Elimdeki badem poşeti ile okula doğru ilerliyordum. Her sabah bir paket badem ve acı kahve alıırdım. Bana uğur getireceğine inanıyordum.
Bunu en çok sınav haftası yapardım. Benim için uğursuz sayılabilecek şeyler vardı. Bu uğursuzluklar sınavlarda başarısız olmamı sağlıyordu. Mesela sınav haftası çikolata yemek.
Bademleri ağzıma usul usul atarken, arkamdan gelen koşma seslerini duyuyordum.
"Jen günaydın güzelim." diyerek omzuma kolunu attı birden. "Günaydın Tae." dedim.
Çok flörtöz olduğundan bana ve diğer tüm kızlara yaklaşımı bu şekildeydi: " güzelim, prensesim, balım..." alışık olduğumdan ona sert bir tepki vermiyordum, ya da sanki benden hoşlanıyormuş gibi davranmıyordum.
Ne kadar herkese böyle yaklaşıyor olsa da her yerde onunla beraber hareket ettiğimizden olacak ki, tüm okul bizi sevgili zannediyordu. Bizimkilerde buna dahildi. Şu an sevgili olmadığımızı bilenler bile, yakında sevgili olacağımızı söylüyorlardı. Umursamıyor ve gülüp geçiyorduk.
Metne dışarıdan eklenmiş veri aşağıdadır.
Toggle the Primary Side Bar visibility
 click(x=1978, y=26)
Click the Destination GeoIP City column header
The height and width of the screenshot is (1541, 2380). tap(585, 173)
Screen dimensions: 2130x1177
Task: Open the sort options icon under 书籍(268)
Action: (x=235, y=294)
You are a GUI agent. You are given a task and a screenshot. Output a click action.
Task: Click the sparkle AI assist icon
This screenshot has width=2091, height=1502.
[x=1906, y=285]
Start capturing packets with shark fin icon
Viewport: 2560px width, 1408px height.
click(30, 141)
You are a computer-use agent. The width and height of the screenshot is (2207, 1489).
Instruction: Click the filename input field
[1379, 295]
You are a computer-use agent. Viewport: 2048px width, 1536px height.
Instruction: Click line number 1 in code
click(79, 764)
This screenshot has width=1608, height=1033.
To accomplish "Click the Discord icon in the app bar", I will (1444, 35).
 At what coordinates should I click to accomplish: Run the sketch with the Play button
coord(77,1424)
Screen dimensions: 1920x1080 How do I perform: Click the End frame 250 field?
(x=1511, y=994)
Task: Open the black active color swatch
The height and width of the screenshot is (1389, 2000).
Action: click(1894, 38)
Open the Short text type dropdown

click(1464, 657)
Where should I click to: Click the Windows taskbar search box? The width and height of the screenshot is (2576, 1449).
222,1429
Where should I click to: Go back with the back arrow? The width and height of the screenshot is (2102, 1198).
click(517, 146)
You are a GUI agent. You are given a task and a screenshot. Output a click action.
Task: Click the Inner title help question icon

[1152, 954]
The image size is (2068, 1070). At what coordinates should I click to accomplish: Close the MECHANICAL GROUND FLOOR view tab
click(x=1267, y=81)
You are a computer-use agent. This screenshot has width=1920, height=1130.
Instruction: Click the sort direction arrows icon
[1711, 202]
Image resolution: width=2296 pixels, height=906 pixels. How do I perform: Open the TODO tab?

Arkadaştık biz.
Taehyung ile sohbet ederken okulun kapısından içeri girdik. Kapıda bizi hemen Jisoo karşılamıştı. Her zamanki gibi neşeliydi.
"Günaydın gençler!" gülümseyerek yanımıza yaklaştı.
"Sana da günaydın Jisoo, dün ki mükemmel sohbetimizden sonra rahat uyuyabildin mi? Ben o kadar kişiyi gömdükten sonra uyuyamadım." diyerek karşılık vermişti Taehyung.
"Alışkınım ben, uyudum tabii."
Ne hakkında konuştuklarıyla ilgili en ufak bir fikrim yoktu. "Ne sohbeti?" diyebilmiştim.
"Taehyung ile görüntülü konuşuyorduk, dedikodu yapmayı baya biliyor."
"Sizin sayenizde öğrenmişimdir." dedi Taehyung.
"Hmm, anladım." dedim, gülümsemeye çalıştım.
Jungkook ve Lisa okul kapısından içeri girerken bizi görüp hemen yanımıza geldiler.
"Günaydın!" Lisa bu sabah fazla enerjikti.
"Günaydın prenses." dedi Taehyung.
Jungkook, son derece sakin görünüyordu. Morali bozuktu sanki. Sorunun ne olduğunu ben soracakken Jisoo sordu.
"Neyin var senin Jungkook, neden dalgınsın bakalım?"
"Yine elmas seviyeye ulaşmama az kalmıştı ama son anda vuruldum ve zor bela kazandığım-
"Yine oyundan bahsediyorsun. Yetmedi mi artık? Bıkmıyor musun oyun oynamaktan Jungkook!" Lisa sinirle Jungkook'un sözlerini yarıda kesmişti.
İlgi istiyordu, artık anlamasını istiyordu. Ama Jungkook'da bu zeka varken imkansızdı.
Lisa trip atar bir halde yanımızdan gittiğinde Jungkook," Neye sinirlendi ki şimdi?" dedi.
Jisoo, ben ve Taehyung, Lisa'nın duygularını anlıyorduk. Zaten kız ap-açık bir şekilde belli ediyordu. Anlayamamak için Jungkook gibi olmak lazımdı.
"Bir düşün istersen Jungkook. Artık anlamanın zamanı geldi diye düşünüyorum." sözler benden bağımsız bir şekilde sinirle dilimden dökülmüştü. Çünkü Lisa benim en yakın arkadaşımdı ve ne kadar üzüldüğünü ben biliyordum.
Şaşırmış görünüyordu. Ama anlamamaya yeminliydi.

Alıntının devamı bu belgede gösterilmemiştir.